◆ **GIVEN PROBLEM**:
Pull out each line from the items below that contains the string "height". Matching is case-sensitive.

◆ **MATERIAL SHOWN**:

·····

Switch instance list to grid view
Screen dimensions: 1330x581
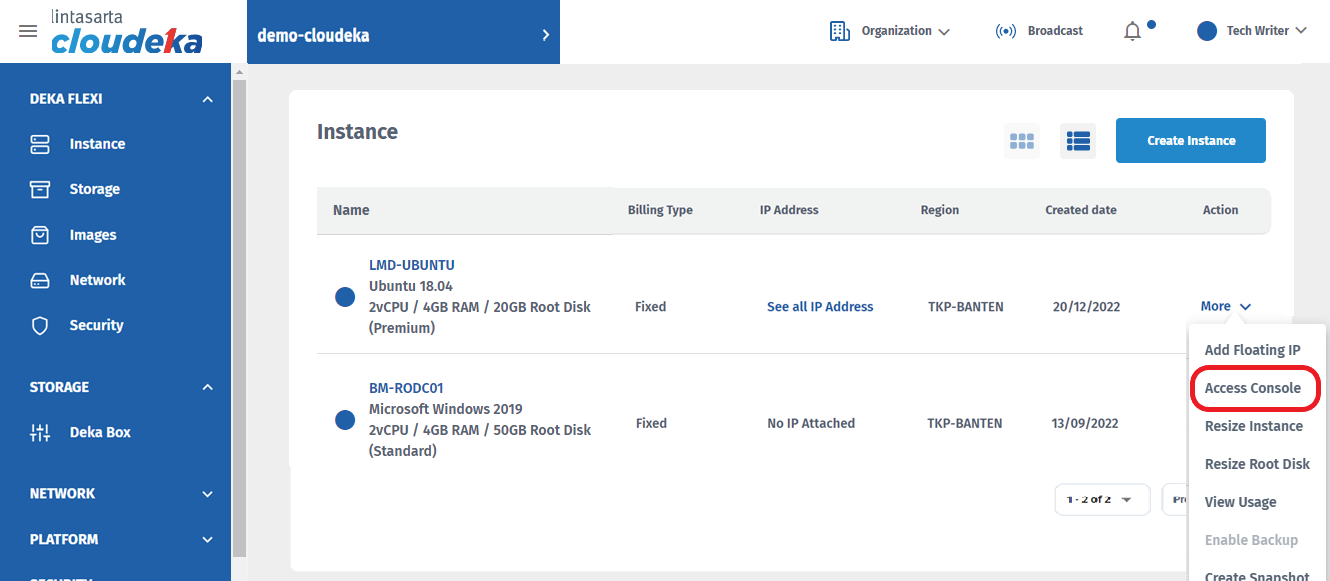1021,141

·····

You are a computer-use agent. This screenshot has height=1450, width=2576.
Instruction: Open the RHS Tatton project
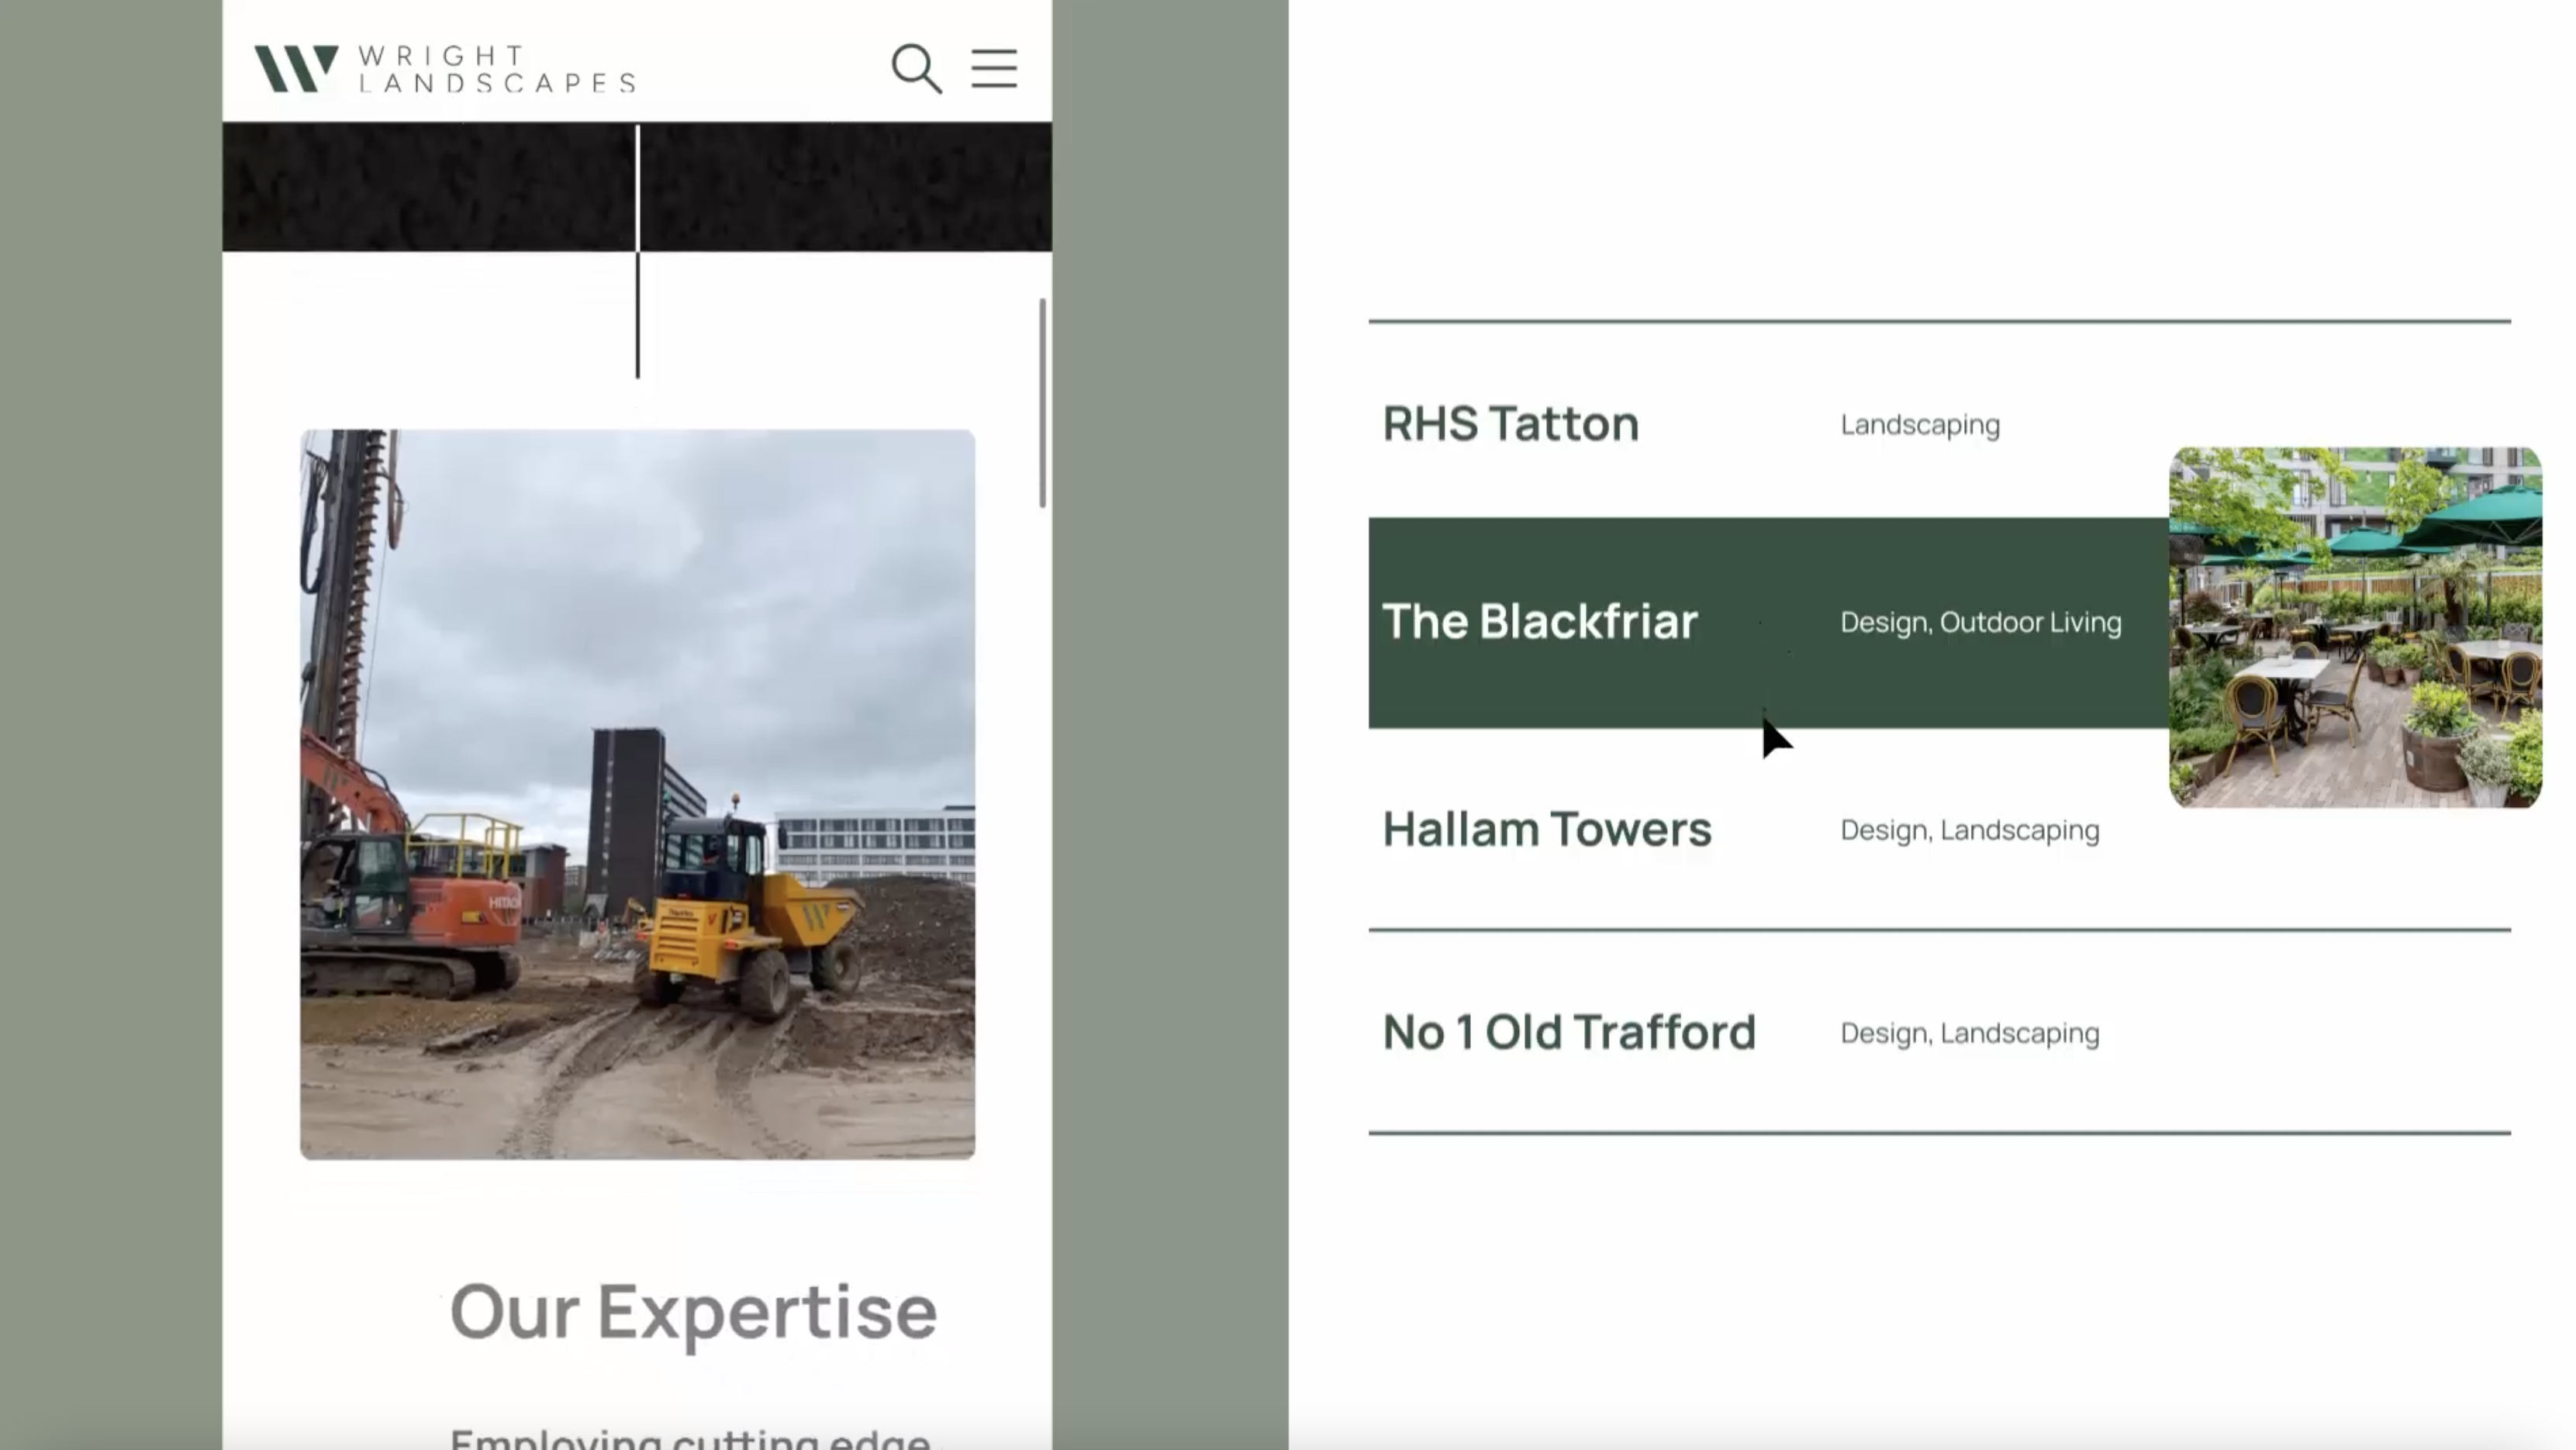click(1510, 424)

·····

◆ **RESULT**:
You are a computer-use agent. This screenshot has height=1450, width=2576.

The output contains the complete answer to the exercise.